Thankful Thursday

Thursday, June 10, 2010

Well I can't quite say this week has been easy, but it's certainly been easier than last week.  My grandmother's funeral service was Saturday and it was very nice.  (Does anybody ever say anything else about funerals?  What are you supposed to say, exactly?)  Truly, though, it was a wonderful tribute to her and a nice good-bye in her honor.  

The time we spent with family afterward was precious and greatly needed.  Having a 2 year old, a 14 month old, and an 11 month old around leaves very little time for wallowing.

As the minister said during the service, grief is a process.  Today, I woke up and had a split second of "oh, I need to call her and check-in."  Then I remembered.  Those moments are tough.  But, thankfully, they are abated by a shared story, a photograph, or a sweet memory.  And again, just when I start feeling down, I have the cutest little someone pulling on my leg that brings me back to the present. 

Here is this week's list:

1.  Having a biggest fan.  Audrey has become very clingy lately.  We went through this stage several months back, but it seems to have reappeared in the last few weeks.  It's not stranger anxiety as it was then...now it's separation anxiety.   If we're in a room and I walk out, she has a major meltdown.  It doesn't happen all day, but does seem to happen during certain periods of the day.  And if I leave her with a grandparent while I go out, she's fine.  It can be frustrating at times, because I truly can't get much done while she's awake.  But, I know it's short-lived.  There will come a day where she won't want me in the same room with her.  So, for now, I'm trying to take it as a major compliment and learn how to help her cope.  

2.  The library.   All those books, all that knowledge...for free!  (Okay, minus your tax money.)

3.  Pedicures.   My mom came out yesterday and kept Audrey while I ran a few errands and then got a pedicure.  I'm pretty sure if I were rich, the first person I'd hire would be someone to rub my feet.  Or maybe it would be a chef.  Then a trainer.  But a masseuse would probably be third.  I shouldn't stress out too much about the order...it's not like it's a possibility.  Child-rearing and blog-writing doesn't exactly rake in the dough.  Unless you're Kate Gosselin or this lady, which I'm not.  And I couldn't be happier about the former.  Moving on:

4.  Summer rain showers.  I love afternoon thunderstorms in the summer.  Now if only I could find a way to squeeze in a nap during them.

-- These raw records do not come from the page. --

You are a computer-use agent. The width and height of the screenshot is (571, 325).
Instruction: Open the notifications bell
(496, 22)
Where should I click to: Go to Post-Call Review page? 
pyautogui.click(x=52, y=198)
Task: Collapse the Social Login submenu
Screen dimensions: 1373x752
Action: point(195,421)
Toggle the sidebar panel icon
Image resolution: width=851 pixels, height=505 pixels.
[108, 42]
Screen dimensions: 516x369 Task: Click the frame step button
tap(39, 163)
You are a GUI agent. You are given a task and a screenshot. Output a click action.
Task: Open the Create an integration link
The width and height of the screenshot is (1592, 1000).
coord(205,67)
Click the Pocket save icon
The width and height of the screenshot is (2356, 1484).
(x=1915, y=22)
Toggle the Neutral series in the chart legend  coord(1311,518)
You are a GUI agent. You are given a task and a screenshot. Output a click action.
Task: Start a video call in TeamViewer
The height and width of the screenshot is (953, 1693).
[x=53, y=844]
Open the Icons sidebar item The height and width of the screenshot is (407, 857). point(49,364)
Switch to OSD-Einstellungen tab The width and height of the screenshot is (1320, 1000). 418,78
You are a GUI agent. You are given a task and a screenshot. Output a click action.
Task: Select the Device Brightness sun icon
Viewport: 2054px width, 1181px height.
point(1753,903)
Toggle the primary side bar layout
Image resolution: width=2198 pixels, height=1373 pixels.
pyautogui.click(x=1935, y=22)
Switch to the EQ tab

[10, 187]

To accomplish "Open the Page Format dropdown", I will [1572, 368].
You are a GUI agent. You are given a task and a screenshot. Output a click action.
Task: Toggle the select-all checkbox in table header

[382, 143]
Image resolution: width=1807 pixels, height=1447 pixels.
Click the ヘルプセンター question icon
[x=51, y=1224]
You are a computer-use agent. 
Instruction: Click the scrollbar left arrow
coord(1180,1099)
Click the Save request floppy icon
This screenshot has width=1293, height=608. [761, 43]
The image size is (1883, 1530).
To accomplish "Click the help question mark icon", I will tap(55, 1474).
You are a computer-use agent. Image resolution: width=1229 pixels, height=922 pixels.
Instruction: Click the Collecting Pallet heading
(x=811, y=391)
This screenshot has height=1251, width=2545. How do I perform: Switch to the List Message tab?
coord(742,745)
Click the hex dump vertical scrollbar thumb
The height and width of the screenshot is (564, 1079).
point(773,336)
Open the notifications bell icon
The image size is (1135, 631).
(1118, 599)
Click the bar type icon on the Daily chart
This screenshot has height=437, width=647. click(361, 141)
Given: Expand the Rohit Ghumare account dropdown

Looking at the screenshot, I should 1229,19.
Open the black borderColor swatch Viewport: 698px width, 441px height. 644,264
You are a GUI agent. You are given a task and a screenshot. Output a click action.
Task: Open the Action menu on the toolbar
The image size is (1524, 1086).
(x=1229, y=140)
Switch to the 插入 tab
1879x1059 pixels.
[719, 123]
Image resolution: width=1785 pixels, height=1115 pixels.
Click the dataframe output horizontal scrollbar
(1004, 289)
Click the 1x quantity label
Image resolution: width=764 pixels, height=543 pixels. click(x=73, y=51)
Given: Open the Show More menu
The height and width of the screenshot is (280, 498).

5.  Cheese and crackers.  I've gotten in the habit of having a little afternoon snack after I put Audrey down for her nap.  This combo has been my choice lately, along with a small glass of her apple juice.  It makes me feel four years old.  I like it.

Enjoy your weekend!

Thankful...Friday

Friday, June 4, 2010

I didn't forget you.  I promise.  It's just that I remembered at 11:00pm last night and was way too tired.  This week has been very long, but, thankfully, very fast.  I've been busy planning a first birthday, making funeral arrangements, hosting a get-together, and, somewhere in the back of my mind, trying to begin planning for an upcoming trip.  Frankly, I've felt quite bi-polar at times.  How could you not when one minute you're creating a funeral program and the next you're making a caterpillar birthday banner?  Really.

But, it's been good.  It reminds me that life goes on.  When I'm in the middle of dwelling on our loss, a thought will pop in my head that I need to order balloons.  And I'm pretty sure you cannot be sad while ordering balloons. 

So, for the ups and downs, I'm thankful.  For the health we've had in the middle of all this, I'm thankful (pray it continues!)  For the offers to help and the prayers that have been lifted up, I'm thankful.  For peach milkshakes with my Dad, I'm thankful.  For ministers who care enough to give out their cell phone numbers, I'm thankful.  For family - those that have gone ahead, those that are carrying on, and the little one that is here pulling on my legs and keeping me in the moment - I'm thankful.